I had to modify some existing shelving to fit it into this corner but it fits like as glove and it easy to roll out away from the corner for servicing.


----------



## Tom O (Oct 11, 2017)

nice you cant get enough air!


----------



## Janger (Oct 12, 2017)

Is it noisy or just typical for its size? Looks like an everlast tig hiding in there too. How do you like it? I really like mine.


----------



## Tom O (Oct 12, 2017)

I see you have a overhead heater how do you find it in the wintertime? My brother has a double garage but it seems to have a hard time heating up the area. I have a older floor model that throws out good heat but I'd like to regain that space, or since the overhead ones are vented through the wall maybe put in one of these.


----------



## Dabbler (Oct 12, 2017)

Tom I had a normal house furnace (80K BTU) and threw it away and put in a 50K BTU overhead unit.  Better heat, reclaimed floor, and cheaper to run... you won't be disappointed!


----------



## Janger (Oct 12, 2017)

Princess has them for $900. (Dabbler corrects me it's less) Anybody have one?


----------



## Dabbler (Oct 12, 2017)

I have the $600 - 50K BTU Princess auto unit.  Ran it all last winter.  worked very well.


----------



## John Conroy (Oct 12, 2017)

The compressor is quieter than my old one but still pretty annoying but it has an 80 gallon tank so it doesn't have to run very often. My little compressor ran almost constantly when using any air tool, even the cool mist on my mill.

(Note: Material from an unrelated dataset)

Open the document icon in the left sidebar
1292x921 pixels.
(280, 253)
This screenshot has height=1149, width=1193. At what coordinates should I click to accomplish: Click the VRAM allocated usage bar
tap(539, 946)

The Everlast TIG welder works great but I need more practice on it

The overhead furnace was a gift from my son who is in the HVAC business. It's a Reznor brand, 50,000 BTU I think. It vents through the side wall of the garage and keeps the space warm in even the coldest weather. One of the best gifts I've ever received!


----------



## Tom O (Oct 12, 2017)

I'll have to see what the btu is on mine and price out one with the same btu or maybe a bit bigger because of a exhaust fan I want to install it's a big bugger but should allow me to cast in the winter time with a overhead hood I'm hoping to control the motor with a dimmer switch or change it to a dc motor I have a spare for my Craftex 601.
this has a 6" inlet & outlet.


----------



## John Conroy (Dec 26, 2017)

I had run plastic air lines to 2 air outlets in my garage but the quick fit connections were plagued with small annoying leaks so I decided to run copper and solder all the connections. I used a 24 inch rubber hose to connect the compressor to the copper to isolate the vibration form the compressor away from the copper pipe. At the compressor end I left an 8 inch leg below the air connection for water to settle in and installed a tap for easy draining. I ran the pipe up to the ceiling and over to the other side of the garage with a 3 inch slope in 18 feet toward the compressor.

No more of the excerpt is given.